Zane is an Everyman who is thrust into a seemingly impossible situation whom the reader comes to like and root for as his story progresses. Luna, although somewhat of a wooden character, grows on you after a fashion. The other Incarnations, the little you see of them, are great characters who tie everything together nicely, answering all of the questions that the reader has at the beginning of Zane's ordeal. Satan is an interesting character, although a little predictable, and he doesn't have the uniqueness that books like Death: A Life or Hell give him. All in all, he's rather forgettable, to be honest.

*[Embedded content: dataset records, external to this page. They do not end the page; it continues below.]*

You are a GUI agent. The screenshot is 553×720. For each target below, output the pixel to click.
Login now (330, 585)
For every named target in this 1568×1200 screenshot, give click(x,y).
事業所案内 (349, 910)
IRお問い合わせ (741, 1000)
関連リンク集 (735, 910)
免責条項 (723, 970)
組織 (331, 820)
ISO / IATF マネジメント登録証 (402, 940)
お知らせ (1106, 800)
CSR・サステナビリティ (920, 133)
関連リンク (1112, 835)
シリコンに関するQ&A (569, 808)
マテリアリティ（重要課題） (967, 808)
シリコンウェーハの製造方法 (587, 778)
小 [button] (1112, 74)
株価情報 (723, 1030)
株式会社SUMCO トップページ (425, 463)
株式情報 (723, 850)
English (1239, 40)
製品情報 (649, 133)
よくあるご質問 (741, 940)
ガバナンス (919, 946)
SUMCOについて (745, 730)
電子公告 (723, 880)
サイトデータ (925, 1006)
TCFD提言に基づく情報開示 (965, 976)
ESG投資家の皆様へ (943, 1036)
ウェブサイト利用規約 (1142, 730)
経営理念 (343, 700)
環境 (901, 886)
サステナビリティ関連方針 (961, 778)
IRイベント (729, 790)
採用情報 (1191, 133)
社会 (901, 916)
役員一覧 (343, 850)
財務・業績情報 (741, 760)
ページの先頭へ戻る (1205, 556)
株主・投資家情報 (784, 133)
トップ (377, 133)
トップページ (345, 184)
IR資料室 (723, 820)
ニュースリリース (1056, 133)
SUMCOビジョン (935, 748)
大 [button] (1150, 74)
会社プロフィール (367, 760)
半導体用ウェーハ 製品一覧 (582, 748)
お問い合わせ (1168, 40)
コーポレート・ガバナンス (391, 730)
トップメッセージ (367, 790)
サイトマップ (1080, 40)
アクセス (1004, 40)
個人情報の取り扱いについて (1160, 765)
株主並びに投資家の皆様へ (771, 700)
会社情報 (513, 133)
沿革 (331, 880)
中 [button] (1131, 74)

I ended up really liking this book, but there were a few weakness that I feel need to be addressed. The first is the dialogue. Some of it was pretty decent, but a lot of it seemed very out of place in modern society. There were phrases that didn't quite mesh with the world that he was creating and that would have worked much better in a novel set in, say, the Middle Ages. A lot of the dialogue was also needlessly wordy. There were several soliloquies by minor characters (like the school nurse trying to explain to Zane why one little boy's soul had so much evil in it) that dragged on and were awkward to read. Much more could have been said in fewer words.
The second problem I had with this novel was how "issue-y" it was. In my review of Part Three of A Canticle for Leibowitz, I had complained that the book got too preachy at the end on the issue of assisted suicide. On a Pale Horse is preachy throughout its entirety, just at the opposite end of the issue. Piers Anthony is obviously a proponent of a person's right to die and I don't disagree with him. I'm a strong supporter of people's ability to choose to end their life or to designate themselves as a DNR in the case of an accident or other debilitating condition. But I don't appreciate being hit over the head with someone's viewpoint repeatedly...even if it's a viewpoint that I agree with. Way too much of this book was dedicated to the issue and it just became repetitive after a while. I was, frankly, bored with the topic by the time the book ended.
Other than that, I found this book to be an enjoyable read and an interesting new take on Death as a fictional character. Neither the dialogue nor the preachiness took too much away from the novel and the characters were likable enough that I'd be interested in reading the rest of the series.
I'm giving On a Pale Horse 4 out of 5 Gabriels.